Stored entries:
***

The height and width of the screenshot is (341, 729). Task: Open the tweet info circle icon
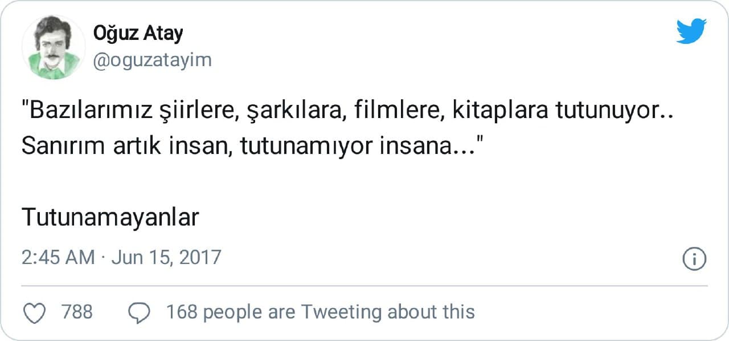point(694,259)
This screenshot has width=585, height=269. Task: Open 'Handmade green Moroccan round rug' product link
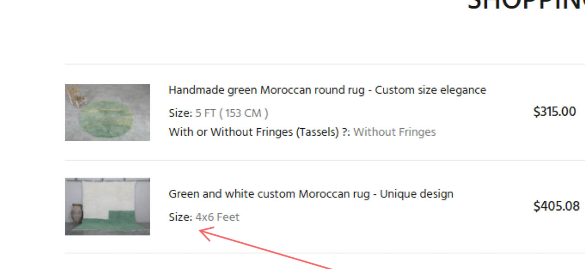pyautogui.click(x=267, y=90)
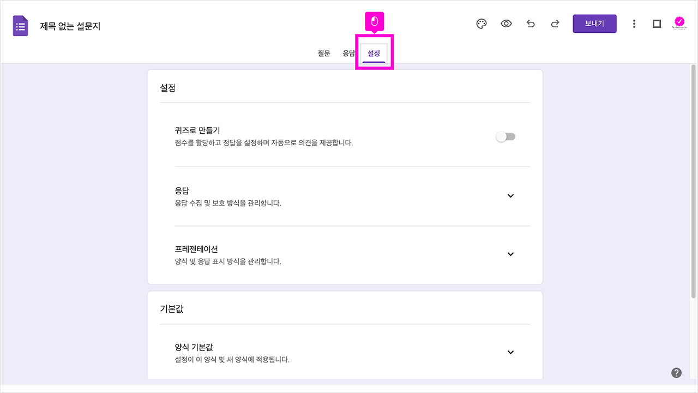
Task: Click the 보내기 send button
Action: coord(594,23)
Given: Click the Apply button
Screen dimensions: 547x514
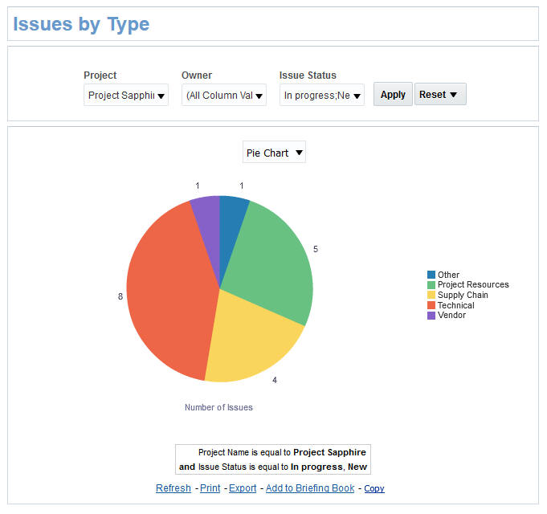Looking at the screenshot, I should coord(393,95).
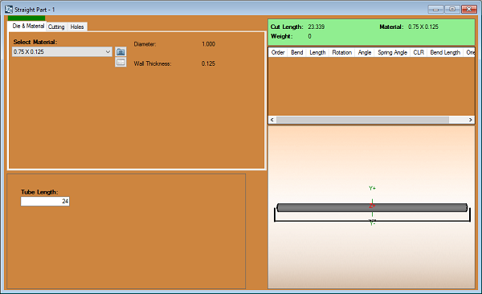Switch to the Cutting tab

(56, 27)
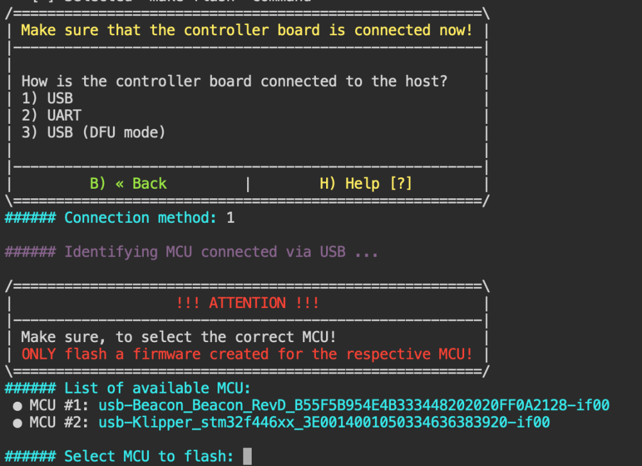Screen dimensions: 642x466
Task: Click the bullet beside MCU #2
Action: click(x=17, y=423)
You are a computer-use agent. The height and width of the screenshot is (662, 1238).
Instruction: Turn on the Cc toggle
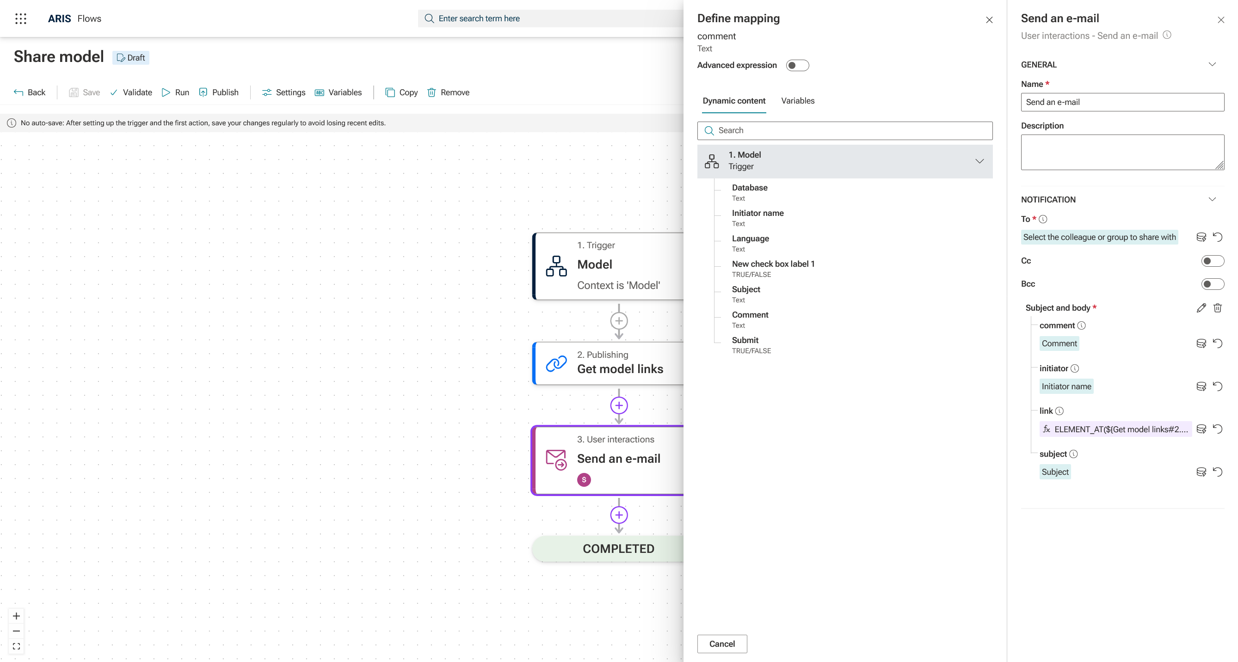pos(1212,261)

***

» WHAT IS REQUIRED:
Update the lines from the line containing "You are a computer-use" through the end of the records by replacing "toggle" with "switch" and leaving all other text unchanged. Omit the pictures from the answer.

» FULL RESPONSE:
You are a computer-use agent. The height and width of the screenshot is (662, 1238).
Instruction: Turn on the Cc switch
pos(1212,261)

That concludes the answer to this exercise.